Research has for some time suggested that streaming video acts more as a complement to – rather than a replacement for – traditional TV. A recent survey [download page] from IBM Cloud Video lends some weight to that assertion, with respondents indicating that a desire for more content was the leading reason why they initially subscribed to their favorite streaming service.
The survey was fielded among more than 1,000 US adults, two-thirds of whom said that they use a subscription video-on-demand (SVOD) service. (The latest data from Nielsen, it’s worth noting, puts SVOD services in exactly half of US households, on par with DVRs for the first time.) Asked why they initially subscribed to their favorite service, 38% cited more content, with another 14% pointing to the service’s exclusive content. By comparison, fewer than one-quarter subscribed as a cable substitute (11%) or replacement (12%).
For SVOD users, the services have reached parity with pay-TV in terms of viewing time, per the report. Some 24% said they watching their streaming service more, equal to the share watching cable TV more. The remainder watch both equally.
One factor likely driving time spent with streaming services is the device used for viewing: connected TVs. These are by far the most commonly used device for streaming service viewing, per respondents, leading the analysts to note that SVOD services “are now analogous to television, no different from pay TV.” Indeed, connected TV viewers spend more time with long-form content in general than other device users, and these devices are being used at greater rates for premium digital video and for TV Everywhere. Now, almost 4 in 10 US households own an OTT streaming device, per figures from comScore.

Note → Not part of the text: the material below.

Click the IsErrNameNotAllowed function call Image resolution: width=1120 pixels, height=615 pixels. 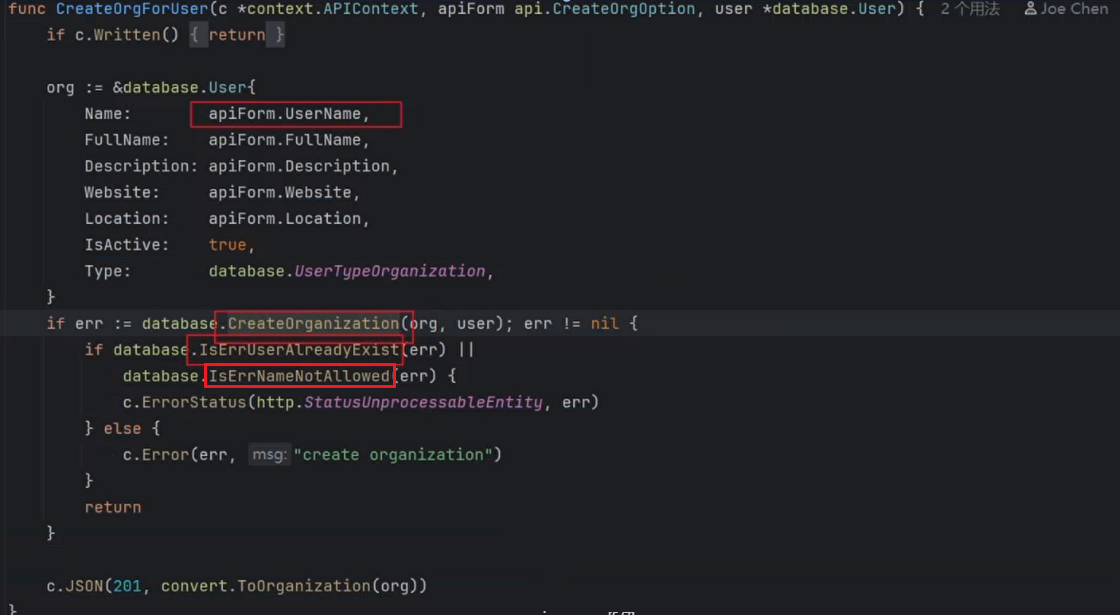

Returning to the IBM Cloud Video study, almost one-third (31%) of respondents say they have ever cancelled a streaming service subscription. Research has shown that Hulu suffers from far higher churn rates than Netflix, and the IBM survey supports that conclusion.
Asked what would make them cancel a subscription, and respondents cited too many ads (27%) first, closely followed by cost (25%). In another nod to the desire for content, 1 in 5 respondents would cancel their subscription if there were not enough shows.
About the Data: The results are based on a survey of 1,007 US adults conducted in April 2016.